• Short task: Copy every one of the rows below without changing anything.

** BEGIN Data to process **

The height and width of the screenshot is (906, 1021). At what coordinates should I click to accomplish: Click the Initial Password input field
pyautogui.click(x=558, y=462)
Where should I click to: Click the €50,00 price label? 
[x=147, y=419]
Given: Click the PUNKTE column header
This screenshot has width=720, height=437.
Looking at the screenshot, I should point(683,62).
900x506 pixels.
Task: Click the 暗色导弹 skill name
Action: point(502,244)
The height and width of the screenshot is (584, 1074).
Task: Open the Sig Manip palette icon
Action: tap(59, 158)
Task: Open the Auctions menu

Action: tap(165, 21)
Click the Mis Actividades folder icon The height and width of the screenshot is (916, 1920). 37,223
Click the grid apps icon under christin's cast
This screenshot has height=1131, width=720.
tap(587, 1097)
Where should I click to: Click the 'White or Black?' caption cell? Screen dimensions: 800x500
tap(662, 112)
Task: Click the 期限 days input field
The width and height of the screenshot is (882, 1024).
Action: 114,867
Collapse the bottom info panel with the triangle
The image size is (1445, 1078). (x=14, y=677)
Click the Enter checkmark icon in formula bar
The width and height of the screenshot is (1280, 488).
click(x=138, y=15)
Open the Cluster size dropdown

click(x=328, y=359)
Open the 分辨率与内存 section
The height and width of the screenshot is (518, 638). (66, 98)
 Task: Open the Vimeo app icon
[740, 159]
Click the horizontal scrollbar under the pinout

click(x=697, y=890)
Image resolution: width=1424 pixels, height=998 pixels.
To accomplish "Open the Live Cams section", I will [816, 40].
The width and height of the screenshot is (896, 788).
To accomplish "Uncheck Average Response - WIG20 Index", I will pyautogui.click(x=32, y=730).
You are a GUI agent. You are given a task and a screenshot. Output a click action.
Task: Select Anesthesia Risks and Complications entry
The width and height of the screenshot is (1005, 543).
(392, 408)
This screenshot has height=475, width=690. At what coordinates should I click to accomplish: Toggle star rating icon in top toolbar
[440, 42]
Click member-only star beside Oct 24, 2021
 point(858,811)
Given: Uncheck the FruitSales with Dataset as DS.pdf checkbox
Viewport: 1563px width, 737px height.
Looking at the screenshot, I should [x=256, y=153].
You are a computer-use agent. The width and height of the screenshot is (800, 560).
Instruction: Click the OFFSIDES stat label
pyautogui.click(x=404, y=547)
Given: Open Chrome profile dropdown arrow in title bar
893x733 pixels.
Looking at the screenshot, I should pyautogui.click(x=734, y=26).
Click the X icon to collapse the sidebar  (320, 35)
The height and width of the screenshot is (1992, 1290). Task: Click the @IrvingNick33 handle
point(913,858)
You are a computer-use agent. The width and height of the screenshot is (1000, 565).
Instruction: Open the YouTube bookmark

** END Data to process **

• Full response:
The height and width of the screenshot is (906, 1021). At what coordinates should I click to accomplish: Click the Initial Password input field
pyautogui.click(x=558, y=462)
Where should I click to: Click the €50,00 price label? 
[x=147, y=419]
Given: Click the PUNKTE column header
This screenshot has width=720, height=437.
Looking at the screenshot, I should point(683,62).
900x506 pixels.
Task: Click the 暗色导弹 skill name
Action: point(502,244)
The height and width of the screenshot is (584, 1074).
Task: Open the Sig Manip palette icon
Action: tap(59, 158)
Task: Open the Auctions menu

Action: tap(165, 21)
Click the Mis Actividades folder icon The height and width of the screenshot is (916, 1920). 37,223
Click the grid apps icon under christin's cast
This screenshot has height=1131, width=720.
tap(587, 1097)
Where should I click to: Click the 'White or Black?' caption cell? Screen dimensions: 800x500
tap(662, 112)
Task: Click the 期限 days input field
The width and height of the screenshot is (882, 1024).
Action: 114,867
Collapse the bottom info panel with the triangle
The image size is (1445, 1078). (x=14, y=677)
Click the Enter checkmark icon in formula bar
The width and height of the screenshot is (1280, 488).
click(x=138, y=15)
Open the Cluster size dropdown

click(x=328, y=359)
Open the 分辨率与内存 section
The height and width of the screenshot is (518, 638). (66, 98)
 Task: Open the Vimeo app icon
[740, 159]
Click the horizontal scrollbar under the pinout

click(x=697, y=890)
Image resolution: width=1424 pixels, height=998 pixels.
To accomplish "Open the Live Cams section", I will [816, 40].
The width and height of the screenshot is (896, 788).
To accomplish "Uncheck Average Response - WIG20 Index", I will pyautogui.click(x=32, y=730).
You are a GUI agent. You are given a task and a screenshot. Output a click action.
Task: Select Anesthesia Risks and Complications entry
The width and height of the screenshot is (1005, 543).
(392, 408)
This screenshot has height=475, width=690. At what coordinates should I click to accomplish: Toggle star rating icon in top toolbar
[440, 42]
Click member-only star beside Oct 24, 2021
 point(858,811)
Given: Uncheck the FruitSales with Dataset as DS.pdf checkbox
Viewport: 1563px width, 737px height.
Looking at the screenshot, I should [x=256, y=153].
You are a computer-use agent. The width and height of the screenshot is (800, 560).
Instruction: Click the OFFSIDES stat label
pyautogui.click(x=404, y=547)
Given: Open Chrome profile dropdown arrow in title bar
893x733 pixels.
Looking at the screenshot, I should pyautogui.click(x=734, y=26).
Click the X icon to collapse the sidebar  (320, 35)
The height and width of the screenshot is (1992, 1290). Task: Click the @IrvingNick33 handle
point(913,858)
You are a computer-use agent. The width and height of the screenshot is (1000, 565).
Instruction: Open the YouTube bookmark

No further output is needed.